▶ BRANO MOSTRATO:
────

Le lettere di Yoni Netanyahu, giovane eroe di Israele
Recensione di Antonio Donno
Yoni Netanyahu
La copertina
Come si legge nel risvolto anteriore del libro, le lettere di Yonathan Netanyahu sono un “involontario romanzo di formazione”. Sono le lettere che il giovane Yoni scrisse tra il 1963 e il 1976, anno in cui, trentenne, alla testa di un gruppo di commandos israeliani, compì una straordinaria azione che liberò più di cento ostaggi ebrei e israeliani che erano caduti nelle mani dei terroristi palestinesi e tedeschi a Entebbe, in Uganda, ma fu l’unico a perdere la vita in quella circostanza. E l’ultima lettera che scrisse all’amica Bruria il 29 giugno di quell’anno è la testimonianza di un giovane israeliano che sa che deve fare quello che fa, che “deve esserci dentro”, cioè nella storia e nel futuro di Israele, “un obbligo verso me stesso”.
Michele Silenzi è andato in Israele, si è innamorato del paese, della sua gente e del suo vivere nonostante tutto, ha avuto un colloquio con Benjamin Netanyahu, primo ministro di Israele e fratello minore di Yoni, gli è stato consentito di raccogliere le sue lettere ed ecco che questo magnifico volume (Yonathan Netanyahu, Lettere, a cura di Michele Silenzi, premessa e postfazione di Benjamin e Iddo Natanyahu, Macerata, Liberilibri, 2016, pp. 204, € 16) è insieme la storia di un giovane israeliano che ama il proprio paese e dello stesso Israele negli anni coperti dalle lettere di Yoni.

────

Voci di puntamento di parole ed elementi
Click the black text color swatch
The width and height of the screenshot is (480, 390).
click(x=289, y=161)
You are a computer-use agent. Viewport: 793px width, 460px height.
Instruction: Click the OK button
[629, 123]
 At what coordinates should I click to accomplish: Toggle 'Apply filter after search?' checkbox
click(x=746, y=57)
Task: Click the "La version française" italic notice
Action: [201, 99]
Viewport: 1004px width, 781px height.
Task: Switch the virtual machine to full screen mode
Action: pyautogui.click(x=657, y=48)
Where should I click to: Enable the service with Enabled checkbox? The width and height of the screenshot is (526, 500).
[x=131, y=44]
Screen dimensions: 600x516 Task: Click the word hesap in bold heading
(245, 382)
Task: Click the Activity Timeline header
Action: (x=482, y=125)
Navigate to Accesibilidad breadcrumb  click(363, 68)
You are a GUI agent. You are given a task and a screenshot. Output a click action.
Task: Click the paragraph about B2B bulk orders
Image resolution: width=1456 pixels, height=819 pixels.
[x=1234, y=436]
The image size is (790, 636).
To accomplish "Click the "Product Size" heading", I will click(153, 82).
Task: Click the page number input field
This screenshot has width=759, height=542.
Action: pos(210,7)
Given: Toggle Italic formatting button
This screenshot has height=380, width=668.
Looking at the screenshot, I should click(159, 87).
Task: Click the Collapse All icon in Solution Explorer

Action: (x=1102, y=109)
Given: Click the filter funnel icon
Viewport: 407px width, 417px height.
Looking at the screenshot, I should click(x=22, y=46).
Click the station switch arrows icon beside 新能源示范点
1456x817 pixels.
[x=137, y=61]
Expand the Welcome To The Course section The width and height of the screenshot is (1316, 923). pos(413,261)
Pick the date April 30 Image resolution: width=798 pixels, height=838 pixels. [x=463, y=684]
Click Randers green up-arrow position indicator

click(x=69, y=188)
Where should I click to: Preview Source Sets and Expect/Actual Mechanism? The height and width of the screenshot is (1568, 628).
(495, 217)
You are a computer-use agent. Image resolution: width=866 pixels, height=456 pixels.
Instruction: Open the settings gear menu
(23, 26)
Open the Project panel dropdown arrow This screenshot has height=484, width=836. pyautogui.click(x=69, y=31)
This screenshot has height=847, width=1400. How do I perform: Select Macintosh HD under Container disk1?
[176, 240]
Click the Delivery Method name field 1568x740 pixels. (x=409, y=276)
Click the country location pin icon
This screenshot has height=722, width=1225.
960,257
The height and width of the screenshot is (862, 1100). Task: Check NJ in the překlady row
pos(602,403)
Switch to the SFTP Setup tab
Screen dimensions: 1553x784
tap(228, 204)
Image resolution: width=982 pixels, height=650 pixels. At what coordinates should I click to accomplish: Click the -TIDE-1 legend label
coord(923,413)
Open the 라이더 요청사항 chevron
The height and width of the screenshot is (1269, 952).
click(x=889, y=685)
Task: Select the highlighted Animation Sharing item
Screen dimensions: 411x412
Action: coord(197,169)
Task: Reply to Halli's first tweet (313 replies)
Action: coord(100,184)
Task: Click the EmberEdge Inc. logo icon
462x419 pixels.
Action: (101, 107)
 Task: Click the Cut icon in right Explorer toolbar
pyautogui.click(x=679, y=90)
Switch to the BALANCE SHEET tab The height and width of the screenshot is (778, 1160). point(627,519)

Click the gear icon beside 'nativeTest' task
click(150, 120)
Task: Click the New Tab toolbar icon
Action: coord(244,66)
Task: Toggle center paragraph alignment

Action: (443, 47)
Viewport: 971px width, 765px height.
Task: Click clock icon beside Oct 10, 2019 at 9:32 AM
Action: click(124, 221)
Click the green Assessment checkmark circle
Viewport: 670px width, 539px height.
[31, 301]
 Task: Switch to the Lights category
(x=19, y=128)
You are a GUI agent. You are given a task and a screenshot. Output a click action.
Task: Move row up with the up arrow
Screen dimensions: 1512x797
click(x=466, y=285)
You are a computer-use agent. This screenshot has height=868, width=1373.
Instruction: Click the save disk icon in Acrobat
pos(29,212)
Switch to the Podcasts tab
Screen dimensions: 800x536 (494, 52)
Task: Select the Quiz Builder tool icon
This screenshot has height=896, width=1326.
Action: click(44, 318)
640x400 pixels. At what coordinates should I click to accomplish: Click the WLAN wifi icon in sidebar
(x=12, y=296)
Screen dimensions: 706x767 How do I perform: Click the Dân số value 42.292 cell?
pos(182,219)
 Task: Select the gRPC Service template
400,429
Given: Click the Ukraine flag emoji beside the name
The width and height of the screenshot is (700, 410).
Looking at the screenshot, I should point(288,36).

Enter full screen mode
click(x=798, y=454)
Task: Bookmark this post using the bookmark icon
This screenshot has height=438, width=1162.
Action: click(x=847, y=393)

────

▶ REQUISITI DELLE ATTIVITÀ:
- A) Rispondi alle seguenti domande sulla recensione delle lettere di Yoni Netanyahu.
(i) In quale arco di anni Yoni scrisse le lettere raccolte nel libro?
(ii) In quale paese si trova Entebbe?
(iii) Quale legame di parentela unisce Benjamin Netanyahu a Yoni?
- B) Elenca tutti i luoghi geografici nominati nella recensione delle lettere di Yoni Netanyahu.
- C) Aggiorna il passo della recensione compreso tra "Michele Silenzi è" e "lettere di Yoni.", estremi inclusi, sostituendo "magnifico" con "splendido".

▶ RISULTATI PER ATTIVITÀ:
- A)
(i) Tra il 1963 e il 1976.
(ii) In Uganda.
(iii) Benjamin è il fratello minore di Yoni.

- B) Israele, Entebbe, Uganda, Macerata

- C)
Michele Silenzi è andato in Israele, si è innamorato del paese, della sua gente e del suo vivere nonostante tutto, ha avuto un colloquio con Benjamin Netanyahu, primo ministro di Israele e fratello minore di Yoni, gli è stato consentito di raccogliere le sue lettere ed ecco che questo splendido volume (Yonathan Netanyahu, Lettere, a cura di Michele Silenzi, premessa e postfazione di Benjamin e Iddo Natanyahu, Macerata, Liberilibri, 2016, pp. 204, € 16) è insieme la storia di un giovane israeliano che ama il proprio paese e dello stesso Israele negli anni coperti dalle lettere di Yoni.